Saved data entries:
..............................

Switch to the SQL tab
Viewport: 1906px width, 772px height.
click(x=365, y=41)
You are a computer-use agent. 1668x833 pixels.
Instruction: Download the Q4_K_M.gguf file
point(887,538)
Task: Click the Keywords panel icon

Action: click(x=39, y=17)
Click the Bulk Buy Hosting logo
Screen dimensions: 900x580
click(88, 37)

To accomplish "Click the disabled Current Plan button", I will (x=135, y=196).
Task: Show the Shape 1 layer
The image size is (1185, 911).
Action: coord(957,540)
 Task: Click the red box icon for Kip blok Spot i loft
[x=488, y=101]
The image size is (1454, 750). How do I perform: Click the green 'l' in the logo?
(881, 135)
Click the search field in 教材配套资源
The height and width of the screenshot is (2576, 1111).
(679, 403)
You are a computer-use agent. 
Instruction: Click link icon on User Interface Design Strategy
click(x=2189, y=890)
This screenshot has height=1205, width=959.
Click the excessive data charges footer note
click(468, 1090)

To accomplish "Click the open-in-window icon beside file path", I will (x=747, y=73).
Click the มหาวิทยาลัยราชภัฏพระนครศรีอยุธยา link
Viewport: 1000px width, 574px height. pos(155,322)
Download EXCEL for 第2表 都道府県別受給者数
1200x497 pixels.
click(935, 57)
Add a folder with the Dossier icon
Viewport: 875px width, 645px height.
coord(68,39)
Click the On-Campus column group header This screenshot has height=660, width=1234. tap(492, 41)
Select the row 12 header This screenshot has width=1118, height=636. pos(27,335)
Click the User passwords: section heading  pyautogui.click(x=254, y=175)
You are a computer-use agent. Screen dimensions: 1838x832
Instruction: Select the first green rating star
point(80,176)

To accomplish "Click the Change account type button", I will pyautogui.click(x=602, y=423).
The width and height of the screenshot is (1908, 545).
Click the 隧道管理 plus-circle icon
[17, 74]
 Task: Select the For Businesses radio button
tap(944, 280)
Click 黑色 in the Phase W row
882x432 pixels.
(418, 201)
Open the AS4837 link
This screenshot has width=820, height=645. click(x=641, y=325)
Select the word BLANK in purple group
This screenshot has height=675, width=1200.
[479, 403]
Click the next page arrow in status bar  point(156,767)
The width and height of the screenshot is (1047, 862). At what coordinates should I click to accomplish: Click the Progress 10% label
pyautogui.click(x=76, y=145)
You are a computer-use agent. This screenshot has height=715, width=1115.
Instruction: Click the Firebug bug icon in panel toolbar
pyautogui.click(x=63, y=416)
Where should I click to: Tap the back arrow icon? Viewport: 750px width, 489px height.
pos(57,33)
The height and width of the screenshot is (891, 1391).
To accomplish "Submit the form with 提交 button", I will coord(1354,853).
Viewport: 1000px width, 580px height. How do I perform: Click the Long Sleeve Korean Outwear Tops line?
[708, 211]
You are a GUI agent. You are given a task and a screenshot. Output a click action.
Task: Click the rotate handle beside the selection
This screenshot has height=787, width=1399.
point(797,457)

..............................

» **Your assignment**
Every entry above should be given again exactly as shown.

» **Output of the exercise**
Switch to the SQL tab
Viewport: 1906px width, 772px height.
click(x=365, y=41)
You are a computer-use agent. 1668x833 pixels.
Instruction: Download the Q4_K_M.gguf file
point(887,538)
Task: Click the Keywords panel icon

Action: click(x=39, y=17)
Click the Bulk Buy Hosting logo
Screen dimensions: 900x580
click(88, 37)

To accomplish "Click the disabled Current Plan button", I will (x=135, y=196).
Task: Show the Shape 1 layer
The image size is (1185, 911).
Action: coord(957,540)
 Task: Click the red box icon for Kip blok Spot i loft
[x=488, y=101]
The image size is (1454, 750). How do I perform: Click the green 'l' in the logo?
(881, 135)
Click the search field in 教材配套资源
The height and width of the screenshot is (2576, 1111).
(679, 403)
You are a computer-use agent. 
Instruction: Click link icon on User Interface Design Strategy
click(x=2189, y=890)
This screenshot has height=1205, width=959.
Click the excessive data charges footer note
click(468, 1090)

To accomplish "Click the open-in-window icon beside file path", I will (x=747, y=73).
Click the มหาวิทยาลัยราชภัฏพระนครศรีอยุธยา link
Viewport: 1000px width, 574px height. pos(155,322)
Download EXCEL for 第2表 都道府県別受給者数
1200x497 pixels.
click(935, 57)
Add a folder with the Dossier icon
Viewport: 875px width, 645px height.
coord(68,39)
Click the On-Campus column group header This screenshot has height=660, width=1234. tap(492, 41)
Select the row 12 header This screenshot has width=1118, height=636. pos(27,335)
Click the User passwords: section heading  pyautogui.click(x=254, y=175)
You are a computer-use agent. Screen dimensions: 1838x832
Instruction: Select the first green rating star
point(80,176)

To accomplish "Click the Change account type button", I will pyautogui.click(x=602, y=423).
The width and height of the screenshot is (1908, 545).
Click the 隧道管理 plus-circle icon
[17, 74]
 Task: Select the For Businesses radio button
tap(944, 280)
Click 黑色 in the Phase W row
882x432 pixels.
(418, 201)
Open the AS4837 link
This screenshot has width=820, height=645. click(x=641, y=325)
Select the word BLANK in purple group
This screenshot has height=675, width=1200.
[479, 403]
Click the next page arrow in status bar  point(156,767)
The width and height of the screenshot is (1047, 862). At what coordinates should I click to accomplish: Click the Progress 10% label
pyautogui.click(x=76, y=145)
You are a computer-use agent. This screenshot has height=715, width=1115.
Instruction: Click the Firebug bug icon in panel toolbar
pyautogui.click(x=63, y=416)
Where should I click to: Tap the back arrow icon? Viewport: 750px width, 489px height.
pos(57,33)
The height and width of the screenshot is (891, 1391).
To accomplish "Submit the form with 提交 button", I will coord(1354,853).
Viewport: 1000px width, 580px height. How do I perform: Click the Long Sleeve Korean Outwear Tops line?
[708, 211]
You are a GUI agent. You are given a task and a screenshot. Output a click action.
Task: Click the rotate handle beside the selection
This screenshot has height=787, width=1399.
point(797,457)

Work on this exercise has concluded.